## Exercise input:
** Begin **
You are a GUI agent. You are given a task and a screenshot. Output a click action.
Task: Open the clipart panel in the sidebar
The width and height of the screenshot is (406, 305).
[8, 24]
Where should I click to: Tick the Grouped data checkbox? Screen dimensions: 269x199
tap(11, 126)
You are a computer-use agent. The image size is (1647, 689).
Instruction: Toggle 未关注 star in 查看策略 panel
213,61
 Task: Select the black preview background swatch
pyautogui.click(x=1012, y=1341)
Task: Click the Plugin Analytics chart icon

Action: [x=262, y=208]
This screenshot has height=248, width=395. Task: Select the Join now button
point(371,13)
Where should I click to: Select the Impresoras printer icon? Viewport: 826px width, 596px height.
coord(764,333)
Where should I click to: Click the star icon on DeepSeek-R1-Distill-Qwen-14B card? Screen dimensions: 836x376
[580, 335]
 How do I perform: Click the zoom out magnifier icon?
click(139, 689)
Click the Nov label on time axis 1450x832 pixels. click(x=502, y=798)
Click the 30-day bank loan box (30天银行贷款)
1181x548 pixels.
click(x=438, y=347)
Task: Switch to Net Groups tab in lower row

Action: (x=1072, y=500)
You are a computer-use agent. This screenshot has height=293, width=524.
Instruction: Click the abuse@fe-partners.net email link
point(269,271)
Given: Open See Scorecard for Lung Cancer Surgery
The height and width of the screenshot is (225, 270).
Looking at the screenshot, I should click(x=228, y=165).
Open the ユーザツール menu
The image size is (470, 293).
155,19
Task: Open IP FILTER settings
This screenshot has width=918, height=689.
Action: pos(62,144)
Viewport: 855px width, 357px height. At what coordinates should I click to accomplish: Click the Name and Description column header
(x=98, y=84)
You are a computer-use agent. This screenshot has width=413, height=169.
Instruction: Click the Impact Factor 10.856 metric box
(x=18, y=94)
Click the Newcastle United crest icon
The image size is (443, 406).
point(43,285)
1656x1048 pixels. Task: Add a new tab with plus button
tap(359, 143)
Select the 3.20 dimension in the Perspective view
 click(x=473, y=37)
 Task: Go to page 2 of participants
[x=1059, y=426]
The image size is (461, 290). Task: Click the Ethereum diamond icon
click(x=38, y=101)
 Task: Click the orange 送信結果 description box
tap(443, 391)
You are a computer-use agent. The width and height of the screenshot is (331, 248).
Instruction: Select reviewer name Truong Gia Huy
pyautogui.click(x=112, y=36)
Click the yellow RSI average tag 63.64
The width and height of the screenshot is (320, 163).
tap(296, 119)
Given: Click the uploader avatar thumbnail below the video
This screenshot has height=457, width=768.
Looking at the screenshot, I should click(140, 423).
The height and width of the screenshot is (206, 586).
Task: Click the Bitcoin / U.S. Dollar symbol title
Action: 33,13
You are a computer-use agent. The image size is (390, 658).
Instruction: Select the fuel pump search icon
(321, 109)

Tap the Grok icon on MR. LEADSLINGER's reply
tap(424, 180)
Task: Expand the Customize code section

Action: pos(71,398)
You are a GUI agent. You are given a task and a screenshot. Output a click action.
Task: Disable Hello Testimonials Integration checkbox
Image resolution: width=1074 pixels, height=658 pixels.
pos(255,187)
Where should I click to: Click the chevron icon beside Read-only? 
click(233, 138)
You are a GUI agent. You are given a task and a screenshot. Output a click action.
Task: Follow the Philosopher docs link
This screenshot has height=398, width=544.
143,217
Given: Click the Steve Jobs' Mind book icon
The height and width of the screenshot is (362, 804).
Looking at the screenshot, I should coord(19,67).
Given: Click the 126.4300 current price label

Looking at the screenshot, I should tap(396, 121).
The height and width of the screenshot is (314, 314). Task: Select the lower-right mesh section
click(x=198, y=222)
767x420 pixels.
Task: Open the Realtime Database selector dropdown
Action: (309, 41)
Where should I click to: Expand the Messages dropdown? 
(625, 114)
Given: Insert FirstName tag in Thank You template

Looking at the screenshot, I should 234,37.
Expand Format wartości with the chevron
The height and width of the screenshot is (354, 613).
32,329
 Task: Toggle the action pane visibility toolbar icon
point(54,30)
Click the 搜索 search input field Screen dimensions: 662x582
** End **
## Written request:
Format these records as a numbered list, leaving out the blank lines.

## Task result:
1. You are a GUI agent. You are given a task and a screenshot. Output a click action.
2. Task: Open the clipart panel in the sidebar
3. The width and height of the screenshot is (406, 305).
4. [8, 24]
5. Where should I click to: Tick the Grouped data checkbox? Screen dimensions: 269x199
6. tap(11, 126)
7. You are a computer-use agent. The image size is (1647, 689).
8. Instruction: Toggle 未关注 star in 查看策略 panel
9. 213,61
10.  Task: Select the black preview background swatch
11. pyautogui.click(x=1012, y=1341)
12. Task: Click the Plugin Analytics chart icon
13. Action: [x=262, y=208]
14. This screenshot has height=248, width=395. Task: Select the Join now button
15. point(371,13)
16. Where should I click to: Select the Impresoras printer icon? Viewport: 826px width, 596px height.
17. coord(764,333)
18. Where should I click to: Click the star icon on DeepSeek-R1-Distill-Qwen-14B card? Screen dimensions: 836x376
19. [580, 335]
20.  How do I perform: Click the zoom out magnifier icon?
21. click(139, 689)
22. Click the Nov label on time axis 1450x832 pixels. click(x=502, y=798)
23. Click the 30-day bank loan box (30天银行贷款)
24. 1181x548 pixels.
25. click(x=438, y=347)
26. Task: Switch to Net Groups tab in lower row
27. Action: (x=1072, y=500)
28. You are a computer-use agent. This screenshot has height=293, width=524.
29. Instruction: Click the abuse@fe-partners.net email link
30. point(269,271)
31. Given: Open See Scorecard for Lung Cancer Surgery
32. The height and width of the screenshot is (225, 270).
33. Looking at the screenshot, I should click(x=228, y=165).
34. Open the ユーザツール menu
35. The image size is (470, 293).
36. 155,19
37. Task: Open IP FILTER settings
38. This screenshot has width=918, height=689.
39. Action: pos(62,144)
40. Viewport: 855px width, 357px height. At what coordinates should I click to accomplish: Click the Name and Description column header
41. (x=98, y=84)
42. You are a computer-use agent. This screenshot has width=413, height=169.
43. Instruction: Click the Impact Factor 10.856 metric box
44. (x=18, y=94)
45. Click the Newcastle United crest icon
46. The image size is (443, 406).
47. point(43,285)
48. 1656x1048 pixels. Task: Add a new tab with plus button
49. tap(359, 143)
50. Select the 3.20 dimension in the Perspective view
51.  click(x=473, y=37)
52.  Task: Go to page 2 of participants
53. [x=1059, y=426]
54. The image size is (461, 290). Task: Click the Ethereum diamond icon
55. click(x=38, y=101)
56.  Task: Click the orange 送信結果 description box
57. tap(443, 391)
58. You are a computer-use agent. The width and height of the screenshot is (331, 248).
59. Instruction: Select reviewer name Truong Gia Huy
60. pyautogui.click(x=112, y=36)
61. Click the yellow RSI average tag 63.64
62. The width and height of the screenshot is (320, 163).
63. tap(296, 119)
64. Given: Click the uploader avatar thumbnail below the video
65. This screenshot has height=457, width=768.
66. Looking at the screenshot, I should click(140, 423).
67. The height and width of the screenshot is (206, 586).
68. Task: Click the Bitcoin / U.S. Dollar symbol title
69. Action: 33,13
70. You are a computer-use agent. The image size is (390, 658).
71. Instruction: Select the fuel pump search icon
72. (321, 109)
73. Tap the Grok icon on MR. LEADSLINGER's reply
74. tap(424, 180)
75. Task: Expand the Customize code section
76. Action: pos(71,398)
77. You are a GUI agent. You are given a task and a screenshot. Output a click action.
78. Task: Disable Hello Testimonials Integration checkbox
79. Image resolution: width=1074 pixels, height=658 pixels.
80. pos(255,187)
81. Where should I click to: Click the chevron icon beside Read-only? 
82. click(233, 138)
83. You are a GUI agent. You are given a task and a screenshot. Output a click action.
84. Task: Follow the Philosopher docs link
85. This screenshot has height=398, width=544.
86. 143,217
87. Given: Click the Steve Jobs' Mind book icon
88. The height and width of the screenshot is (362, 804).
89. Looking at the screenshot, I should coord(19,67).
90. Given: Click the 126.4300 current price label
91. Looking at the screenshot, I should tap(396, 121).
92. The height and width of the screenshot is (314, 314). Task: Select the lower-right mesh section
93. click(x=198, y=222)
94. 767x420 pixels.
95. Task: Open the Realtime Database selector dropdown
96. Action: (309, 41)
97. Where should I click to: Expand the Messages dropdown? 
98. (625, 114)
99. Given: Insert FirstName tag in Thank You template
100. Looking at the screenshot, I should 234,37.
101. Expand Format wartości with the chevron
102. The height and width of the screenshot is (354, 613).
103. 32,329
104.  Task: Toggle the action pane visibility toolbar icon
105. point(54,30)
106. Click the 搜索 search input field Screen dimensions: 662x582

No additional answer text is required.